Tuesday, May 5, 2009

Taco Shells from Corn Tortillas

Happy Cinco de Mayo. I'm actually timely. I totally planned that and it is not a weird coincidence. I've found a few ways to make taco shells. The first way is to deep fry a corn tortilla in oil. (not pictured) Make sure to fold it into shape while it's still frying. Delicious? Yes. Likely to make me fit into shorts? Not so much.

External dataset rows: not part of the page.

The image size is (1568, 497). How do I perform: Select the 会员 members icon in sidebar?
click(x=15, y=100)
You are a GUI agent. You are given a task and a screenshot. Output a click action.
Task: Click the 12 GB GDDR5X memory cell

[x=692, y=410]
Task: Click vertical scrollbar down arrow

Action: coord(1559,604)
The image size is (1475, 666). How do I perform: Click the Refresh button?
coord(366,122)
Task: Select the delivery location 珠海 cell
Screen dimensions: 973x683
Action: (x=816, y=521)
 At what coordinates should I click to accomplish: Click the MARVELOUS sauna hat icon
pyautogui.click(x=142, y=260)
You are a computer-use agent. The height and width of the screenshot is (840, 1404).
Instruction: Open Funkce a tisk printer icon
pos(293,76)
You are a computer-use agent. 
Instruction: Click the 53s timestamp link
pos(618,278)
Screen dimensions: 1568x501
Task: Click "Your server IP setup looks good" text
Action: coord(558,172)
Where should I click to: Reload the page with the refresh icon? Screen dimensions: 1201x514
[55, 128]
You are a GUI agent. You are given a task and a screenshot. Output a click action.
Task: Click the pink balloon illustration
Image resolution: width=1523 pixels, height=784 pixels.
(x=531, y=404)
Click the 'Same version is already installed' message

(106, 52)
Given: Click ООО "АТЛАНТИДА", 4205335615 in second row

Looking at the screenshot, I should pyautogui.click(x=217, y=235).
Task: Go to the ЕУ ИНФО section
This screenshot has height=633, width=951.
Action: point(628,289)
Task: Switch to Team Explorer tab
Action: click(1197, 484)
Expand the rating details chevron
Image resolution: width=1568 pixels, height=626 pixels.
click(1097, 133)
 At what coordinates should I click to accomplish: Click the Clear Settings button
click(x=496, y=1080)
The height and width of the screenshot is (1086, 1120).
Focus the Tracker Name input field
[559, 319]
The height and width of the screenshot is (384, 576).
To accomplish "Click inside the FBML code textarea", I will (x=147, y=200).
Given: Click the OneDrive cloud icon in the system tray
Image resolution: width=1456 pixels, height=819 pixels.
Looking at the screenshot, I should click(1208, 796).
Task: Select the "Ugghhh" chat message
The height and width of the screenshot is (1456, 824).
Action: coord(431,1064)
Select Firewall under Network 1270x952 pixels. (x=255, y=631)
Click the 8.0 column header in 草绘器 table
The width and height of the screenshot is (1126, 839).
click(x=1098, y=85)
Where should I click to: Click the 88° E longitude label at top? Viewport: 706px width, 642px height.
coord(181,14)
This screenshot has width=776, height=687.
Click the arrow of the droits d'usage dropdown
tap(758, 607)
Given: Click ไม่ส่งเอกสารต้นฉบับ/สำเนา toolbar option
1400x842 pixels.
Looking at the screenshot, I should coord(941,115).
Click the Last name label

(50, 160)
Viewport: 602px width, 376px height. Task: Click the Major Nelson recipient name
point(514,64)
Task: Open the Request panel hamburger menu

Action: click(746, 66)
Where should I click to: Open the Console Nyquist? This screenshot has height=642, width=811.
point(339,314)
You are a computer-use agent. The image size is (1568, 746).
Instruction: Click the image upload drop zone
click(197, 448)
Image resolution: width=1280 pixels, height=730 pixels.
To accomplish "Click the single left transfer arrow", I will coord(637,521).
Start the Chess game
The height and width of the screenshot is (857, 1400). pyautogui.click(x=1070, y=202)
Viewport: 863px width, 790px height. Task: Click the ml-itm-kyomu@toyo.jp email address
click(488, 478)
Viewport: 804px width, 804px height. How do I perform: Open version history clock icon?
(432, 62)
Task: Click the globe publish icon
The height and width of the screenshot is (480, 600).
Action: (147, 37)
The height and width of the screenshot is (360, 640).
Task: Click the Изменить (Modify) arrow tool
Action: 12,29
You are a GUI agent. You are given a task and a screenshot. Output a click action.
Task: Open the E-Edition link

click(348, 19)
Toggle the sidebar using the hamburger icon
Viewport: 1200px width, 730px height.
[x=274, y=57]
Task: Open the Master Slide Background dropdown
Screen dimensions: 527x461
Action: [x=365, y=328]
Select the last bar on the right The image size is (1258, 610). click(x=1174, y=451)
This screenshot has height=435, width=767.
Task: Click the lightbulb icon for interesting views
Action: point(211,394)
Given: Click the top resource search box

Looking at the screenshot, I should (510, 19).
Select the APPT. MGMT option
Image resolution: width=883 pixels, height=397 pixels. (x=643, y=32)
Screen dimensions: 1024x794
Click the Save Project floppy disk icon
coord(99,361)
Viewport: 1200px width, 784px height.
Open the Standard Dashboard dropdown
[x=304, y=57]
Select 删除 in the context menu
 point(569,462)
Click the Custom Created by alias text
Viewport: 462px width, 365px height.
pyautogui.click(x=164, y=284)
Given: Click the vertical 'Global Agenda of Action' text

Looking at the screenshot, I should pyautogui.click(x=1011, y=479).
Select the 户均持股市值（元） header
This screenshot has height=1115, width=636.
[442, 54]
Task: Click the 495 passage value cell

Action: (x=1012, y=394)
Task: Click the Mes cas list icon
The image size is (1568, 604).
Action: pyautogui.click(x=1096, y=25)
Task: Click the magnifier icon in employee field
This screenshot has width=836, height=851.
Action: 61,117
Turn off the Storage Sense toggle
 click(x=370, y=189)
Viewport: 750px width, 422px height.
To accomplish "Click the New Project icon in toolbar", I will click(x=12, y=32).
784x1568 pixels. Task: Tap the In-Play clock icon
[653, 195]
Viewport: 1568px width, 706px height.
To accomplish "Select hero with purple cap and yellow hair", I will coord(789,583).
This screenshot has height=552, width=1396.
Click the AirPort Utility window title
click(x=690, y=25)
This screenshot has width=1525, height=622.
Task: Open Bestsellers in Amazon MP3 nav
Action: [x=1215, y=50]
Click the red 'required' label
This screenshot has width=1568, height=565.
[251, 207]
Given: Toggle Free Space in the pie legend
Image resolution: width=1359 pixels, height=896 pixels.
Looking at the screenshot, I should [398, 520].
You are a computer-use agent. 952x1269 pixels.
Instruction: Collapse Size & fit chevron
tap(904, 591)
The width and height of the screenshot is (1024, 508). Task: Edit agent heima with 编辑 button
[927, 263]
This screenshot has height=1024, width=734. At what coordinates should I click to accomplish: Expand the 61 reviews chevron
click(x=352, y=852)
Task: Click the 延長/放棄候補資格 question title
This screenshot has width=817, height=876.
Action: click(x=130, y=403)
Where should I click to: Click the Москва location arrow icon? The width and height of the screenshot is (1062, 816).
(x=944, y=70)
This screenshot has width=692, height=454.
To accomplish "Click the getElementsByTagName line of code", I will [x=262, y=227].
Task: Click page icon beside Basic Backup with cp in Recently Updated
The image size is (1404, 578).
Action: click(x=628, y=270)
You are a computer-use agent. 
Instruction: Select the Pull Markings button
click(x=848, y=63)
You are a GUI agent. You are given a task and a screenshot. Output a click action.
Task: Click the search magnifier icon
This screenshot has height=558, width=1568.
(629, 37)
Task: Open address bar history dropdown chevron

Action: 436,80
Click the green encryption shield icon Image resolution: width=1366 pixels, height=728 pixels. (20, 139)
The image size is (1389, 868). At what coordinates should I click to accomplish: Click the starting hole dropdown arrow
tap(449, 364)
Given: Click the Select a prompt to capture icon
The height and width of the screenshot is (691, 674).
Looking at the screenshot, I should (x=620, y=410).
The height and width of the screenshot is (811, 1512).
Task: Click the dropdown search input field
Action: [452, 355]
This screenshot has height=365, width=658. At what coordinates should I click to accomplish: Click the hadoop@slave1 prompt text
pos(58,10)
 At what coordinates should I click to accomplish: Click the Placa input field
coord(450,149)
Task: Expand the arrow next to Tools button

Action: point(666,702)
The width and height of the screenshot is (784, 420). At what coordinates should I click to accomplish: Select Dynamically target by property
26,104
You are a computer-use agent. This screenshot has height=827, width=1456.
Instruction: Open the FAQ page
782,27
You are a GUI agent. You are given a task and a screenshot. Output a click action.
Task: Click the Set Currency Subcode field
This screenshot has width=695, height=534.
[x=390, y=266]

The second way to to make tacos it to heat a nonstick pan (I'm guessing other pans would work) over medium high heat. Add a small amount of oil (I'd guess 1-1 1/2 tsp). Add the corn tortilla to the pan. Spin the tortilla in the pan to distribute the oil on the tortilla. Immediately flip and then spin the tortilla again to get the oil on the other side. Fry on one side. Flip and fry on the other side. Fold immediately when you take the tortilla out of the pan to make taco shell. If it cools at all it won't fold, it will just break. By the way, that's yogurt in the picture and not sour cream. That would be a lot of sour cream for just one taco.
The last way of making taco shells is to toast a corn tortilla directly on a gas burner. Be sure to keep the gas flame smaller then the circumference of the tortilla. When it begins to get some color, flip and toast the other side. (I actually flip the tortilla a few times.) When you are done toasting and flipping, take the tortilla off the heat and fold.